Accepted submission by -- OriginalOwner_ http://tinyurl.com/OriginalOwner at 2016-04-07 06:14:32
Techonomics

from the there's-a-new-sheriff-in-town dept.

AlterNet reports [alternet.org]

This week, Pfizer's $160 billion merger with Dublin-based Allergan was scrapped because of new Treasury Department rules to stop such tax dodges [as] tax inversions, [i.e.] reincorporating in countries like Britain, Ireland, or the Netherlands, often merging with a European entity to duck U.S. taxes.

ZeroHedge continues:

As Pfizer-Allergan Sinks, These Inversion Deals Could Be Next [zerohedge.com]

Over the past several years, one of the primary drivers behind [mergers and acquisitions] activity was tax inversions, which, however, as [the] striking announcement [April 4] by the US Treasury made clear, are now effectively over, and with them goes much of the impetus for companies to merge.

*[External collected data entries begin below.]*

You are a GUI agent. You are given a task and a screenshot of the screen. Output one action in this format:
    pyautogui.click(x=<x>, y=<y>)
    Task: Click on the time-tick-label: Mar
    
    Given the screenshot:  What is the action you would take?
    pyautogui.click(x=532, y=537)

And while the Pfizer-Allergan $160 billion merger may be the most notable casualty of the Treasury's decree, there are various other deals working on corporate inversion deals or who have carried out inversions in the past. They are shown in the list below, courtesy of Bloomberg [bloomberg.com]:

Progressive Waste - Waste Connections
Terex - Konecranes
Johnson Controls - Tyco
Mylan - Meda
IHS - Markit

Another AlterNet page mentions:

5 Examples of Scandalous Tax Inversion Since Before the Panama Papers Emerged [alternet.org]
Medtronic - Covidien
Burger King - Tim Horton's
General Electric has held over $100 billion in profits outside of the U.S. since 2012. If inversion were outlawed, GE would have paid nearly $40 billion in federal income taxes that year
Apple has found a loophole in tax treaties that allows them to have no tax presence around the world and holds nearly $70 billion abroad.